Aug 15, 2011

Harlingen Keeps Copying its 'Big Brother'

 Still Image from Umbrella-Rosenblum Films Production Feature "1984"

An article featured on Channel 4's website last week reported that Harlingen (TX) has added cameras to some stop lights, as well as police vehicles, designed to scan your license plates.

The Harlingen PD states that cameras would not be used to issue traffic violations, but as a system to identify criminals, and possibly even kidnap victims. The theory is that the cameras will scan the license plates of all vehicles that pass in front of them, if the plates are on a list of registered criminals, sex offenders, and/or stolen cars or related to an Amber Alert, nearby police vehicles will stop to investigate.

Just how effective will this system be though, is it possible that it can make mistakes, and if so, what would be the consequences?

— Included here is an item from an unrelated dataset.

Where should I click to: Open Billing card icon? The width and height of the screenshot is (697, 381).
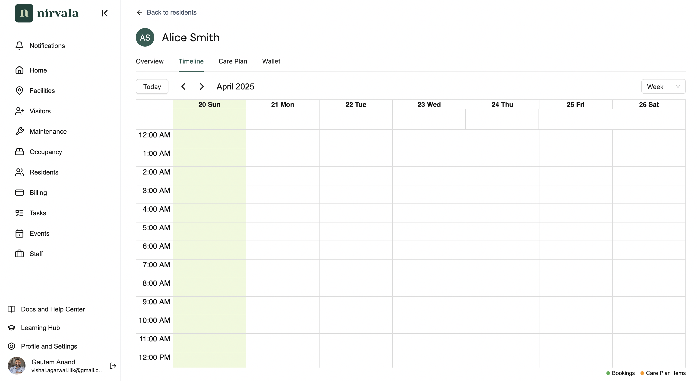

Theses types of systems have been used all ever the world for a while now, they’re know as Automatic Number Plate Recognition (ANPR) systems, and of course, as is the case with any new(ish) technology, there are some know issues.  Critics suggest, aside from the obvious privacy issues, there are two reported problems with these systems,

Problem One: False Positives.
As sophisticated as the system may be, it’s not perfect. Anyone who has ever taken a picture with a digital camera is well aware of just how blurry moving objects can turn out, no matter how advanced a camera may be, it can still make the simple error of reading a B as an 8 for example. Yes, in most cases these types of errors could easily be cleared up, and it’s doubtful it will lead to any false arrests, but it sure will be a huge waste the Police Department's valuable time.

Problem Two: Plate Cloning.
A criminal may decide to clone your plates, stick them onto another vehicle, commit a crime using that vehicle, and you end up being the one getting stopped. It may seem unlikely to happen, but it’s not impossible. Again, this mix-up could also be easily resolved, but it’s yet another huge waste of valuable time.

In spite of these problems however, I don’t think this is an all-that-bad idea. If it helps catch some bad guys before they commit a crime, or better yet, if they help save a child that has been kidnapped, then the system would have proven itself worth it. The thing that does scare me about this system however is, what if a false positive distracts a police officer from possibly preventing a true crime, what would the system prove itself to be then?